Fabrício se levantou e foi até Jessica, a abraçou e a beijou no rosto. Minha alma foi rasgada em pedaços. Eu fiquei ali, sozinha, em meio à multidão que me observava com curiosidade e pena. A vergonha e a dor me sufocavam.
Após o leilão, eu estava sentada em um canto escuro, o corpo tremendo, a alma em carne viva. Jessica se aproximou, o colar da minha mãe em suas mãos. "Você ainda quer?", ela perguntou, com um sorriso cruel.
Eu a encarei. "Eu te dou tudo o que tenho. Todas as ações que meu pai me tirou, minhas poupanças, tudo. Apenas me dê o colar." Eu estava desesperada.
Ela gargalhou, uma risada fria e sem alma. "Não. Eu não quero seu dinheiro sujo. Eu quero ver você implorar. Eu quero ver você de joelhos."
Meu sangue gelou. Eu a odiava. Eu a odiava com cada fibra do meu ser. Mas eu precisava do colar. Eu me ajoelhei, a humilhação queimando meu rosto. "Por favor, Jessica. Por favor..."
Ela me olhou, seus olhos brilhando de triunfo. "Patético. E para que você quer uma joja tão sem graça? Ela já não é a mesma. Eu já a modifiquei. Está velha, fora de moda." Ela pegou o celular e me mostrou um vídeo.

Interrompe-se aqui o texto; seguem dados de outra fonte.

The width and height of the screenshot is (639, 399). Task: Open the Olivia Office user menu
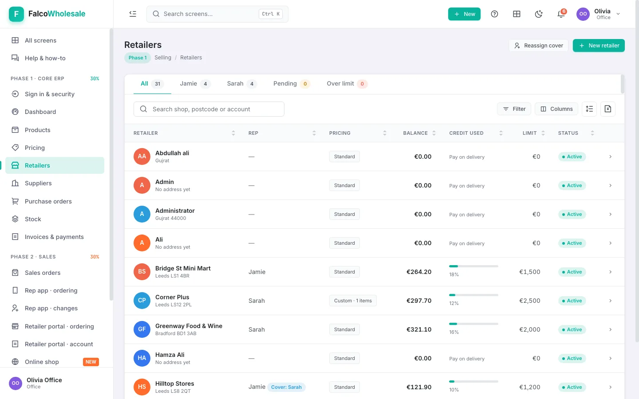click(x=599, y=14)
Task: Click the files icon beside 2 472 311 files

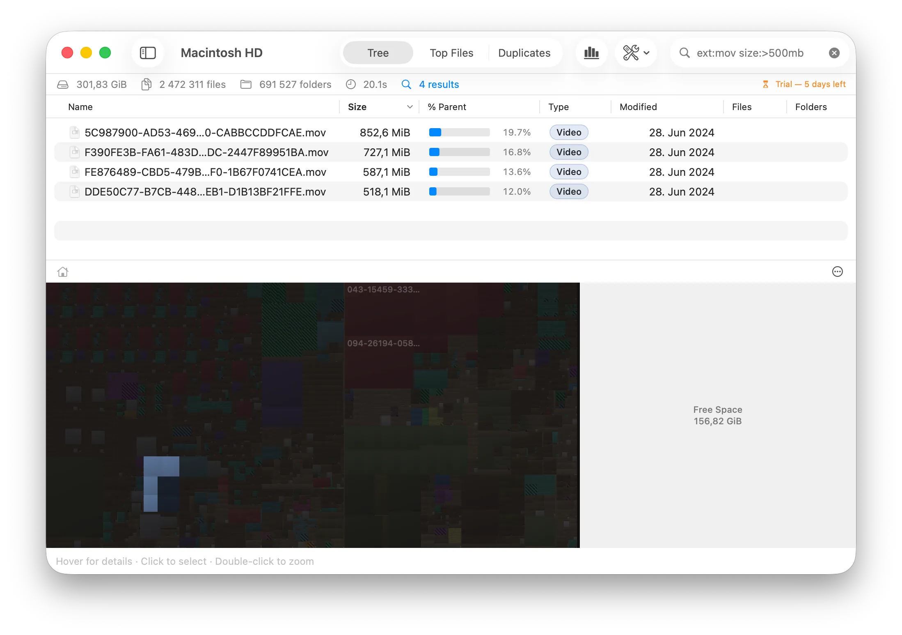Action: click(147, 84)
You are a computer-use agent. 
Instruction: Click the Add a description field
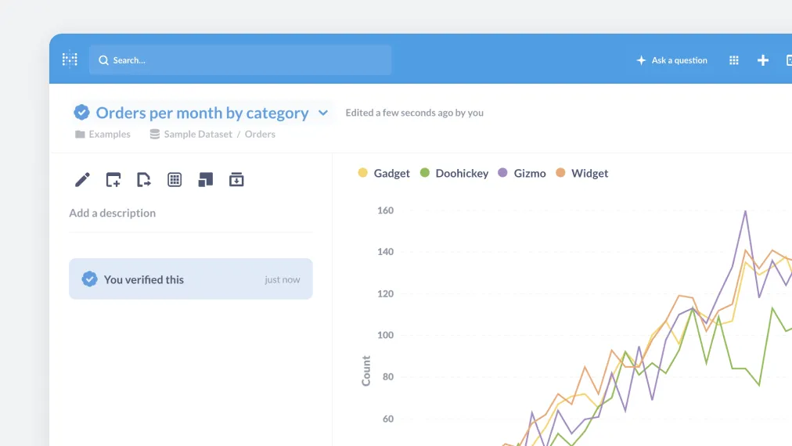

O colar da minha mãe estava sendo desmantelado. Um ourives martelava as pérolas, quebrando-as em pedaços. Os diamantes eram arrancados, um por um. O vídeo mostrava um martelo esmagando as pérolas, a joia da minha mãe sendo reduzida a pó. O ourives, em seguida, pegou os pedaços de pérolas e os jogou no lixo, enquanto a voz de Jesssica zombava: "Sua mãe era uma mulher patética, Taisa. Assim como você. Ela não era nada. E o Fabrício? Ele também pensa assim. Ele me disse que eu sou a verdadeira relíquia. A joia."
Meu sangue congelou. Ela não apenas destruiu o colar, ela insultou minha mãe, a única pessoa que eu amei incondicionalmente. A raiva me consumiu. Uma raiva fria, incontrolável. Eu não era mais a Taisa ingênua que implorava por amor. Eu era uma fera.
Peguei uma faca que estava em uma das mesas de buffet, e com um movimento rápido e certeiro, finquei-a na mão de Jessica. Ela soltou um grito de horror, o sangue jorrando.